WASHINGTON — The president of the U.S. Conference of Catholic Bishops and the chairman of its Committee on Migration have voiced their support for the Biden administration’s “Uniting for Ukraine” initiative to welcome Ukrainian refugees coming to the United States.
“Many European countries have shown great concern for Ukrainians, welcoming them with open arms, and we should do the same,” said an April 22 joint statement from Archbishop José H. Gomez of Los Angeles, USCCB president, and Auxiliary Bishop Mario E. Dorsonville, Migration Committee chairman.
“We are particularly concerned with the most vulnerable and hope that support will be given to separated families, the elderly, and those with urgent medical needs,” they said. “This sort of initiative requires that the federal government provide an array of services for arriving families, in addition to those supplied by individuals and private institutions, such as churches.”

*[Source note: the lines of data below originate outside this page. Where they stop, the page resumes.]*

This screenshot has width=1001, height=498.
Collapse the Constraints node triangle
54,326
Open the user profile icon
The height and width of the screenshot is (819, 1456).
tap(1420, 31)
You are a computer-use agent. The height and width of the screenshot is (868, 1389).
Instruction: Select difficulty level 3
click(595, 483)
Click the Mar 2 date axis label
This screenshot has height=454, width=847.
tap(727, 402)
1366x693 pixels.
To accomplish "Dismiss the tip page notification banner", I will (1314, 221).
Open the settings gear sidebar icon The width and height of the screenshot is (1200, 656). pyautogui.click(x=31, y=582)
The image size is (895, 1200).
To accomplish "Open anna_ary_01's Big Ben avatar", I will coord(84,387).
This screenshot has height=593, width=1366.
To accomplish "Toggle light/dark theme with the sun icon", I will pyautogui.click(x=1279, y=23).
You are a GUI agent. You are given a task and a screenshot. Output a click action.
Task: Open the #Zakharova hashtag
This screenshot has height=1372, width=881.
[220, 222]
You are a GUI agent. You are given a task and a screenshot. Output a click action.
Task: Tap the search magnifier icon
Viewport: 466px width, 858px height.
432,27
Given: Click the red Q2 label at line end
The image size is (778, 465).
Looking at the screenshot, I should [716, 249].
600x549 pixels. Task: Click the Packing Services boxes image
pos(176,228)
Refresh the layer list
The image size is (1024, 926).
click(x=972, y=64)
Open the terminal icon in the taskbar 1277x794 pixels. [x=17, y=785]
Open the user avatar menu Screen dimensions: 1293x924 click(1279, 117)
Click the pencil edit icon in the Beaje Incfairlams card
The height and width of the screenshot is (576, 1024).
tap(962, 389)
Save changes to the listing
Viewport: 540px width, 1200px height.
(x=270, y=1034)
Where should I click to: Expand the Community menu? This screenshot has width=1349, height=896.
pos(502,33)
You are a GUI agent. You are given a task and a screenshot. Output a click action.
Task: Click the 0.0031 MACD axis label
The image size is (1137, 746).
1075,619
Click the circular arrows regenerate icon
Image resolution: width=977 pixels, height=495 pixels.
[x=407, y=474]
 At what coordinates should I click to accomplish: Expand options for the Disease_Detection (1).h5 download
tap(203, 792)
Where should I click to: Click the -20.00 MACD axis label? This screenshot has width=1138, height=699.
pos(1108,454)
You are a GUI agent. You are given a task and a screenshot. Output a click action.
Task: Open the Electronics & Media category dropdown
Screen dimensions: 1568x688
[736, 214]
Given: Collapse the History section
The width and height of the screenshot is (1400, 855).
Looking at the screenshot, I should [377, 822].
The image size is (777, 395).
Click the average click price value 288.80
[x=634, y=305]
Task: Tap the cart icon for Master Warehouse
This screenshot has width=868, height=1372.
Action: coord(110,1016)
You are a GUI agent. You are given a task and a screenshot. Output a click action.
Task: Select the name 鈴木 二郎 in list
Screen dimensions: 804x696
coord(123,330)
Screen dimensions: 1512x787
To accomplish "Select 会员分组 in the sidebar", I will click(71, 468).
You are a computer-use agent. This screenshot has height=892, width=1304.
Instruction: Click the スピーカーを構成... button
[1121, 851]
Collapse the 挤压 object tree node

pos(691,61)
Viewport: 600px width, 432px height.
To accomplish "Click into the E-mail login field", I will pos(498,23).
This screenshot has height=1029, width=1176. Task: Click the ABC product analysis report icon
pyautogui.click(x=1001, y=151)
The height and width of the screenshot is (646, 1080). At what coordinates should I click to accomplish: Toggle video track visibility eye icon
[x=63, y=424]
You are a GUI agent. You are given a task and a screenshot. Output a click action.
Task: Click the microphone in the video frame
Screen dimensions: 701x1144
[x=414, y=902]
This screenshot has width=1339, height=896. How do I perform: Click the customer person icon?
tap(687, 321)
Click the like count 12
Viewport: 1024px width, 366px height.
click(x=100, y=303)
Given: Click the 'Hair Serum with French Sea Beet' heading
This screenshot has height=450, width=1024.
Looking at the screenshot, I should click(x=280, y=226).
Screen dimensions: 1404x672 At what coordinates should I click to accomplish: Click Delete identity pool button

The two bishops added: “As a national refugee resettlement agency, the USCCB is eager to support displaced Ukrainians in the United States, together with Catholic organizations, parishes and people of goodwill across the country.”
Under the provisions of Uniting for Ukraine, Ukrainians must have been residing in Ukraine as of Feb. 11, have a U.S.-based financial sponsor — either an individual or an entity — have received certain vaccinations and met other public health requirements, and pass a series of background checks and security screenings.
However, Ukrainians seeking to enter at U.S. ports of entry along the U.S.-Mexico border will be denied entry without a valid visa or pre-authorization to travel to the United States.
That last provision caught the eye of Archbishop Gomez and Bishop Dorsonville.
“All persons seeking asylum at our borders must consistently be offered the same opportunities for protection set out in U.S. and international law, in accordance with their God-given dignity,” they said.
Another concern they had: “This new program does not include authorization for basic services or access to permanent legal status and could unnecessarily strain communities eager to welcome. This is why we and others have requested a more robust use of the resettlement program, both for Ukrainians and other displaced persons, which affords refugees the ability to integrate within American communities, temporarily or as aspiring Americans.”
The two bishops said: “We call on the administration and Congress to work together to ensure Ukrainians seeking refuge in the United States are truly welcomed and receive all of the support that entails. And we ask that this same welcome be extended to those of other nationalities who have fled persecution, violence and disaster, including passage of legislation that would provide our new Afghan neighbors with a pathway to permanent legal status.”